Medium: Suitable for growing vector search use cases or moderate data volumes.
Large: Suitable for substantial vector search applications or larger low-CPU-intensive workloads.
High-CPU Workloads
The High-CPU archetype is designed for general-purpose full-text search workloads where queries are more CPU-intensive. These nodes typically have a 2:1 RAM-to-CPU ratio. Key factors in determining the appropriate size category include the required throughput (QPS) and the expected indexing load. The volume of inserts can serve as a proxy for indexing load. More inserts generally indicate a higher level of indexing activity. To see reference QPS ranges, refer to the table in the Select a starting size step of the Introduction.
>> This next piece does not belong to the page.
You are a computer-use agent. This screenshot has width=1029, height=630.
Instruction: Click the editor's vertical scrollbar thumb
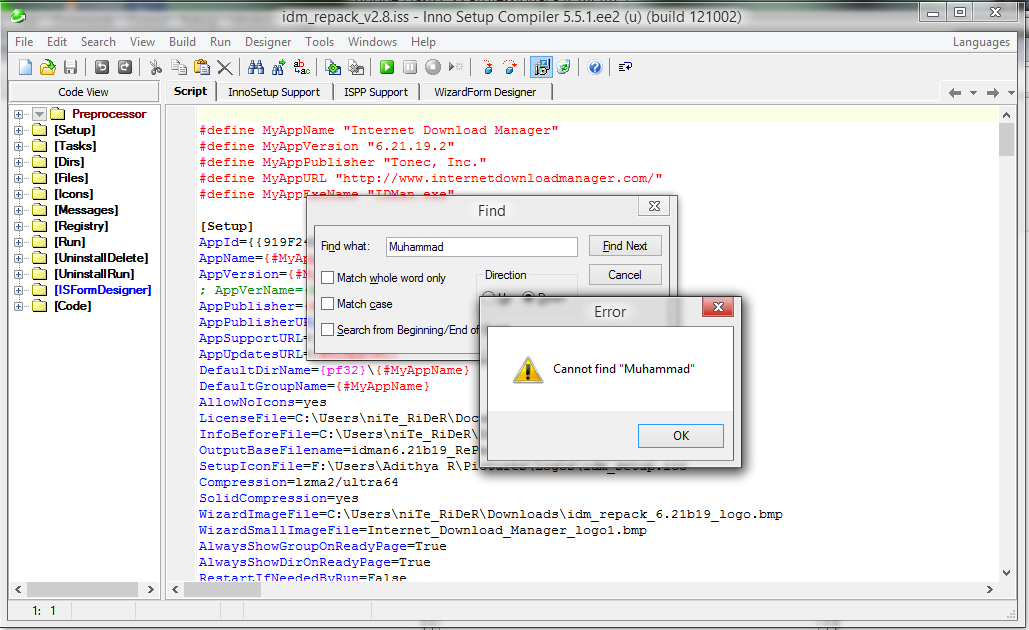point(1006,140)
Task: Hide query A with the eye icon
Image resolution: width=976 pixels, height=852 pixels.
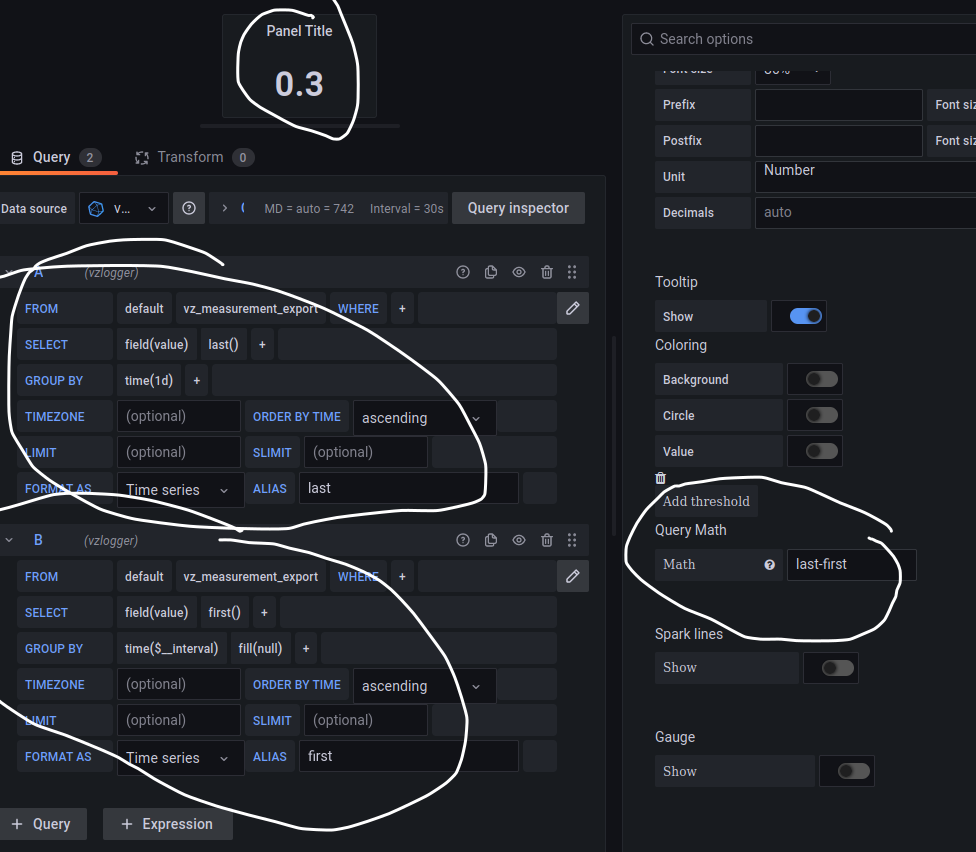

The following table shows recommendations for memory, storage, and CPU cores based on your expected workload in High-CPU deployments:
Workload Size Category | Default Memory (GB) | Default Storage (GB) | CPU Cores |
---|---|---|---|
Small | 4 - 8 | 100 - 200 | 2 - 4 |
Medium | 16 - 32 | 400 - 800 | 8 - 16 |
Large | 64 - 96 | 1600 - 2400 | 32 - 48 |
Additional considerations:
Small: A starting point for full-text search with moderate query rates. A minimum setup of two small nodes (4 CPUs total) supports roughly 40 QPS.
Medium: Suitable for more active full-text search applications with higher query throughput.
Large: Suitable for demanding full-text search, heavy indexing, or substantial query workloads.
Considerations for Large Vector Search Workloads
Vector search is a key focus area for AI applications. Modern techniques like automatic binary quantization are shifting the primary resource constraint from RAM to storage. Binary quantization makes indexes more storage-constrained.
In these cases, consider a Low-CPU class node with a large amount of storage available. The large storage supports full-fidelity vector embeddings and the quantized version of the source vector embeddings. This alignment of resources to workload ensures you can build and scale modern AI applications efficiently and economically.